» Work instructions
Exactly the lines from the line with "The height and width of the screenshot is (391, 480)." through the final line of the records below, both ends included, are to be set down. Do not include pictures.

» Recorded data
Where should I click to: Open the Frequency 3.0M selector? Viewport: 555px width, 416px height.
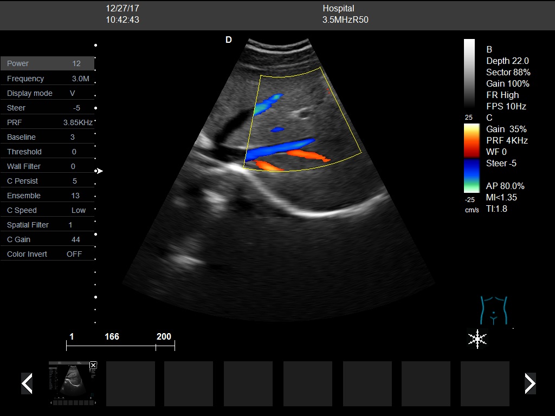tap(47, 78)
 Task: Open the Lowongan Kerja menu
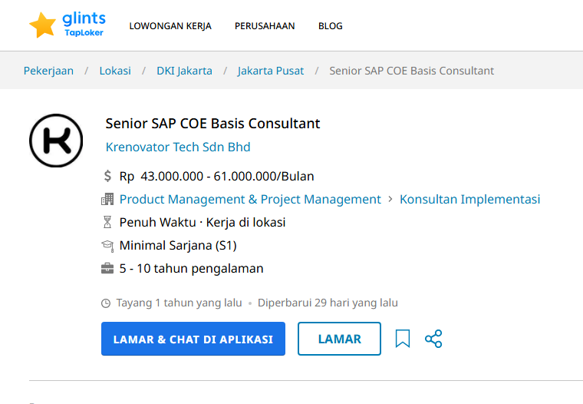coord(170,25)
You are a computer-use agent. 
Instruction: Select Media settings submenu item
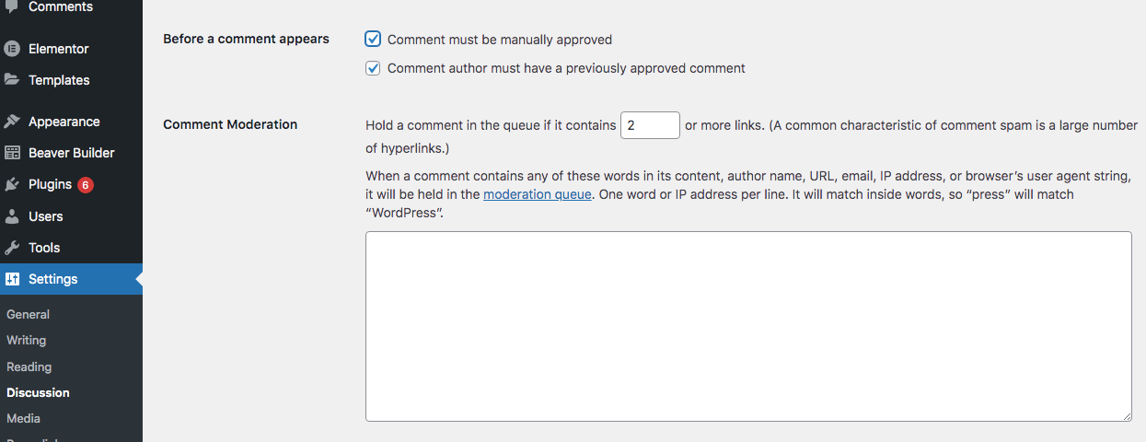23,418
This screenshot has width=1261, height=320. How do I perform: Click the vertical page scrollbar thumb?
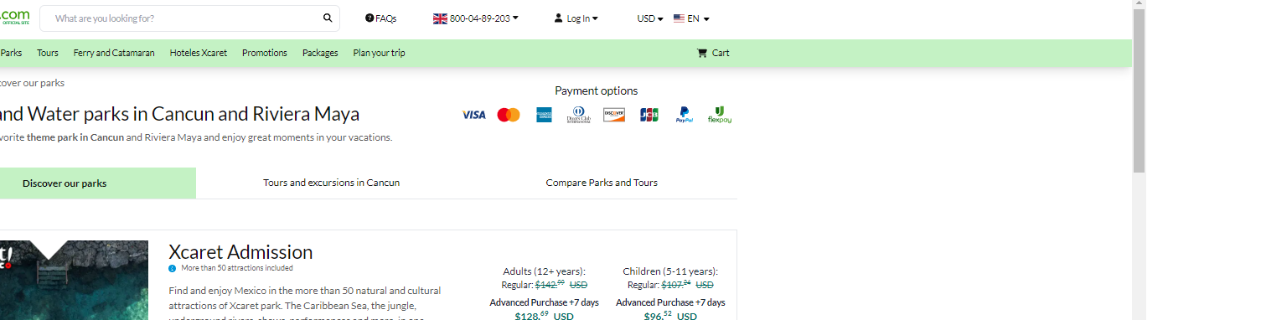pyautogui.click(x=1139, y=92)
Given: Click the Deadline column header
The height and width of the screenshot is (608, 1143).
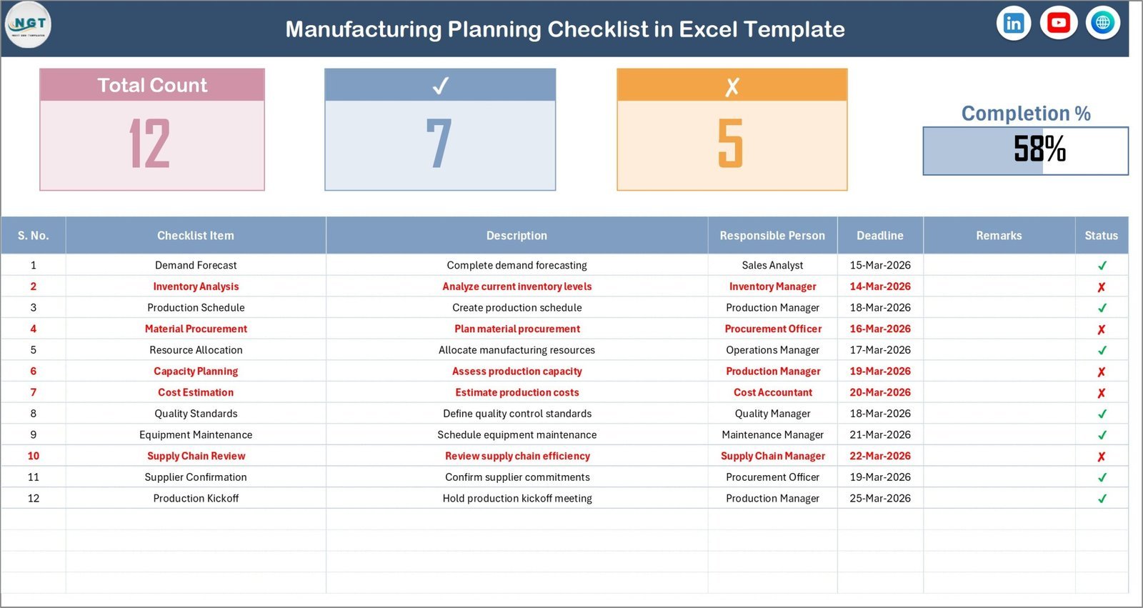Looking at the screenshot, I should tap(879, 236).

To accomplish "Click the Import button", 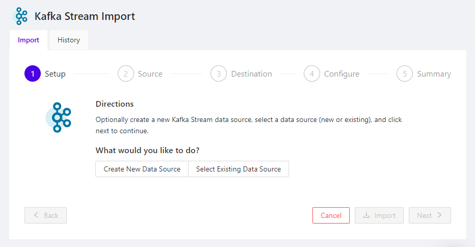I will click(x=379, y=215).
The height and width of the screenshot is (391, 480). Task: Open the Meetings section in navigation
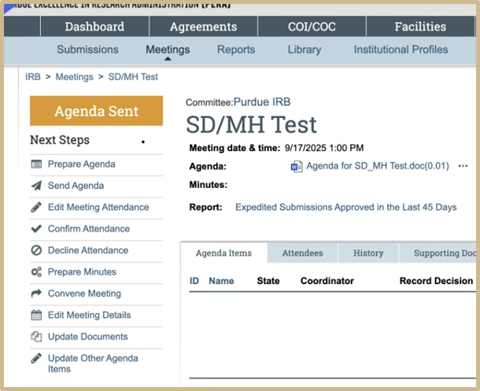pos(168,50)
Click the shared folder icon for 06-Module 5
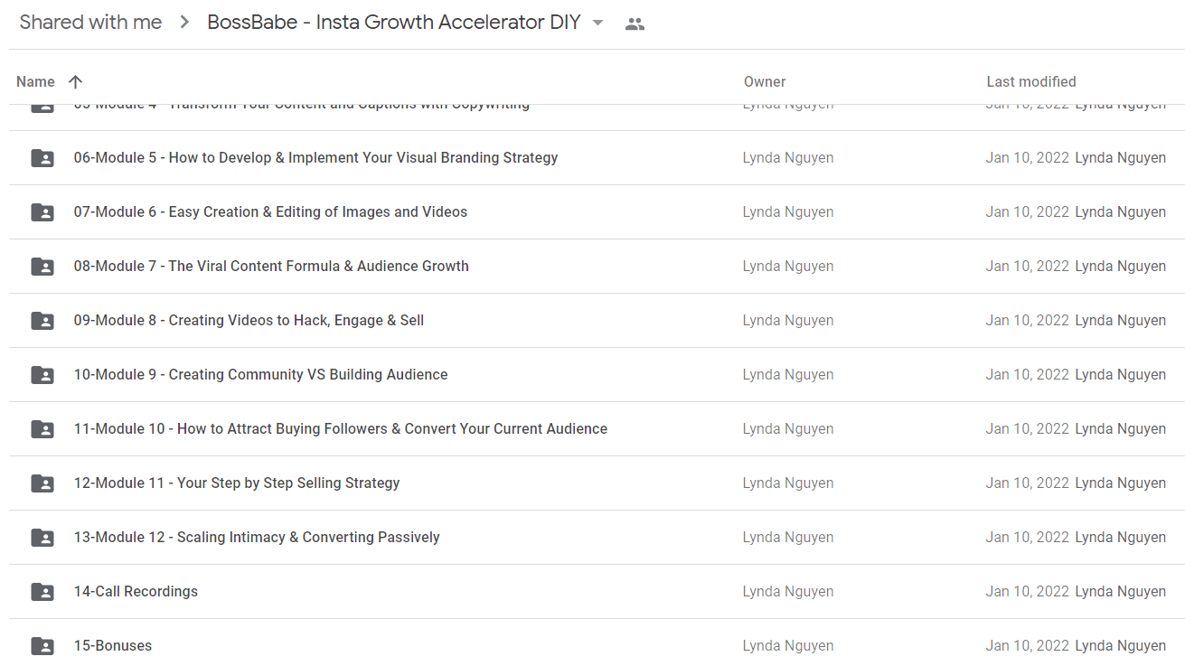Image resolution: width=1185 pixels, height=666 pixels. (42, 158)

» Exercise response
The height and width of the screenshot is (391, 480). Task: Open the Meetings section in navigation
pos(168,50)
Click the shared folder icon for 06-Module 5
Image resolution: width=1185 pixels, height=666 pixels. (42, 158)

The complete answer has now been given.